Electronic supplementary information (ESI) available: NMR and ESR spectra. See DOI: 10.1039/b508588h
Synthesis of 1a⊃PSt: In a Pyrex reaction tube, dried complex 1a (200 mg) was prepared by evacuation (80 Pa) at 130 °C for 3 h; subsequently, it was immersed in styrene (0.5 ml) with 2,2′-azobis(isobutyronitrile) (AIBN; 3 mg) at room temperature. After excess styrene was completely removed by evacuation (80 Pa) at room temperature for 2 h, the reaction tube was filled with nitrogen and was then heated at 70 °C for 48 h. The resultant powder was washed repeatedly with MeOH to remove unreacted St and dried at room temperature.

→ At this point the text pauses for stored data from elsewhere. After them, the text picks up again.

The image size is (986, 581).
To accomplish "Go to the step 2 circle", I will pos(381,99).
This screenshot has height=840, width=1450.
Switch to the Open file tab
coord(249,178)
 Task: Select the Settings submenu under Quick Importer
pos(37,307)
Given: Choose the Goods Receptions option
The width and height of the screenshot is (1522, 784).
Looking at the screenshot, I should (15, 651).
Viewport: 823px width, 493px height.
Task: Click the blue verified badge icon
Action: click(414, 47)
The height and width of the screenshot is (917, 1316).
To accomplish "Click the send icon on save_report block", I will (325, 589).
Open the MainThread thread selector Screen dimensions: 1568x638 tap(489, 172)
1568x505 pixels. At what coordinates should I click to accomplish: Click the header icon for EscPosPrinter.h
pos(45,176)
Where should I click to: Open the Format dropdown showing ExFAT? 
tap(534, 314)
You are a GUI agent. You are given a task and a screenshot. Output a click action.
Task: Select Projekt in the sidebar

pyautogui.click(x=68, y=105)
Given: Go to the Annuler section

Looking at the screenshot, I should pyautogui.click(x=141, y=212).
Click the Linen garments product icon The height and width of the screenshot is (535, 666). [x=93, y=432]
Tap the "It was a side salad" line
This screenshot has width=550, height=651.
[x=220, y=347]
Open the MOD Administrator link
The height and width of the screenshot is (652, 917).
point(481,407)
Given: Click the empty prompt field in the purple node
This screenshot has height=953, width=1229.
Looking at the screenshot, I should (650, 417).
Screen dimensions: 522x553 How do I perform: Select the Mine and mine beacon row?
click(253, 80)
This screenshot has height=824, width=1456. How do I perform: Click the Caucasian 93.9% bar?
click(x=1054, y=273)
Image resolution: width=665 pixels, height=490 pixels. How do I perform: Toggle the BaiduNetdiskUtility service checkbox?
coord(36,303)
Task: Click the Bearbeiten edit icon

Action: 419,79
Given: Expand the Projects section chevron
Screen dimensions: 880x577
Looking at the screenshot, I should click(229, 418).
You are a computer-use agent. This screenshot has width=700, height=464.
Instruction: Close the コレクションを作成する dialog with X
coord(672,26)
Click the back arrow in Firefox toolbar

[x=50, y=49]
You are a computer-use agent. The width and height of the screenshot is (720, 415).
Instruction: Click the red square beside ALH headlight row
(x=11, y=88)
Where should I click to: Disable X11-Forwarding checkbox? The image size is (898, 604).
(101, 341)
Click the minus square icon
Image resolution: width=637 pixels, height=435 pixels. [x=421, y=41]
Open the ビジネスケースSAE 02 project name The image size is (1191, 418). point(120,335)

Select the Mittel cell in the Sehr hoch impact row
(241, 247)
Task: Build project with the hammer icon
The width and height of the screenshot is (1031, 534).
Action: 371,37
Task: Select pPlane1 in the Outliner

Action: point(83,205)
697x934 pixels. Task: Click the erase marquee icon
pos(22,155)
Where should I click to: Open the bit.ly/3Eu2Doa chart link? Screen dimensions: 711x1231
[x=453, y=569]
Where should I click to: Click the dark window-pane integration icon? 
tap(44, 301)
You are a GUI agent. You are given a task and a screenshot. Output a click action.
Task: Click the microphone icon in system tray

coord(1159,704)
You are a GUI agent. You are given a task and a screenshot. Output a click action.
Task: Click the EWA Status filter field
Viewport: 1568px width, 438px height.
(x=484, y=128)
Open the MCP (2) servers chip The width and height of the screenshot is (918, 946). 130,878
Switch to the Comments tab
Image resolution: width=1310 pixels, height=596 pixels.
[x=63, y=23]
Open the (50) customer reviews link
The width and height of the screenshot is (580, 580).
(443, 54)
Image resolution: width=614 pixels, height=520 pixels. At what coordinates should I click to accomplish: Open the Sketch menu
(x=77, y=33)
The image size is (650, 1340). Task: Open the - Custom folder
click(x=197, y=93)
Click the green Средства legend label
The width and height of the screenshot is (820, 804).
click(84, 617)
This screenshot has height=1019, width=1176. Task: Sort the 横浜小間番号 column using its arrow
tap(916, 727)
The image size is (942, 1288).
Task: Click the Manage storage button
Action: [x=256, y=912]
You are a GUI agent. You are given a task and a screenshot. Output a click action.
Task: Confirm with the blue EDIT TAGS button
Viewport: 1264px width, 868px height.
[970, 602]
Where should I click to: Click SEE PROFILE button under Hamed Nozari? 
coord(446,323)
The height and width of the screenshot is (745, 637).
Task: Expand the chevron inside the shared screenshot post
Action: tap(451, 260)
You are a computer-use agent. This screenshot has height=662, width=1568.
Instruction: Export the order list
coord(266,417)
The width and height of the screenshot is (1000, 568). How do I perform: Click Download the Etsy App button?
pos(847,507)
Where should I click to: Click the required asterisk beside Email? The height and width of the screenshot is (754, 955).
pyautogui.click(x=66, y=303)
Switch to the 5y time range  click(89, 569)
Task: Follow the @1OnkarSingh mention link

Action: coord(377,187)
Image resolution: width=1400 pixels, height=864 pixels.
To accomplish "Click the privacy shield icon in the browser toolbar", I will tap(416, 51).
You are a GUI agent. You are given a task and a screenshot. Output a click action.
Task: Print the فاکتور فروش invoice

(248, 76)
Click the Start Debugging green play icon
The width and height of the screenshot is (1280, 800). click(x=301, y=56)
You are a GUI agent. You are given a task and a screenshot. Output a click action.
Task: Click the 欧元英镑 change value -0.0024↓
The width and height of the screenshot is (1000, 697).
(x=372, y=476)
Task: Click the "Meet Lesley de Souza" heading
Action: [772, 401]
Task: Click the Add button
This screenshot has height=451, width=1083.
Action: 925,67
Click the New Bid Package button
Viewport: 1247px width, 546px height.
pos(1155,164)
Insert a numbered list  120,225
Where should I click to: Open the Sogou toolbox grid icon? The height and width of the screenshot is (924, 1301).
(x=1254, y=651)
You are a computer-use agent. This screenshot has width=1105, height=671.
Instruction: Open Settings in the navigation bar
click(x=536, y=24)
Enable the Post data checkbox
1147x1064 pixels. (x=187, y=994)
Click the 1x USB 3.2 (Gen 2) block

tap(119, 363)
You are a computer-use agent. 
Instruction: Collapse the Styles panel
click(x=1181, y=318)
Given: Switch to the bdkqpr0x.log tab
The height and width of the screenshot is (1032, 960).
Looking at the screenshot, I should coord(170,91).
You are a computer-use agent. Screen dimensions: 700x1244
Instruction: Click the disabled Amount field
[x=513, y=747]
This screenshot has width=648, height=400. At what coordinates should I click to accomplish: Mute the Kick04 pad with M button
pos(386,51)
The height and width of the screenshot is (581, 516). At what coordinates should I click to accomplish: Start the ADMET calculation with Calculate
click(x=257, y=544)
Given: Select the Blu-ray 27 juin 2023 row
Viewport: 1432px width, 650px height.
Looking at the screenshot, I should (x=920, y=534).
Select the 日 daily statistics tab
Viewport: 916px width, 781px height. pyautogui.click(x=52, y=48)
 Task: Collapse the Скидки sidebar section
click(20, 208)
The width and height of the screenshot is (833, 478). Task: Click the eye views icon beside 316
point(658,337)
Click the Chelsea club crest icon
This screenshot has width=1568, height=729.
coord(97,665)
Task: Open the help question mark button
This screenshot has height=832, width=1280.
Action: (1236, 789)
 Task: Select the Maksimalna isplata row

§ Recovery of PSt from 1a⊃PSt: The composite 1a⊃PSt (1.05 g) was stirred in 0.1 N NaOH for 10 h to decompose completely the porous framework of 1a, then the resultant solid was dissolved in CHCl3. After filtration of the mixture, the filtrate was evaporated and poured into a large amount of MeOH. The collected precipitate was washed several times with MeOH and subsequent drying under reduced pressure at room temperature gave pure PSt (197 mg).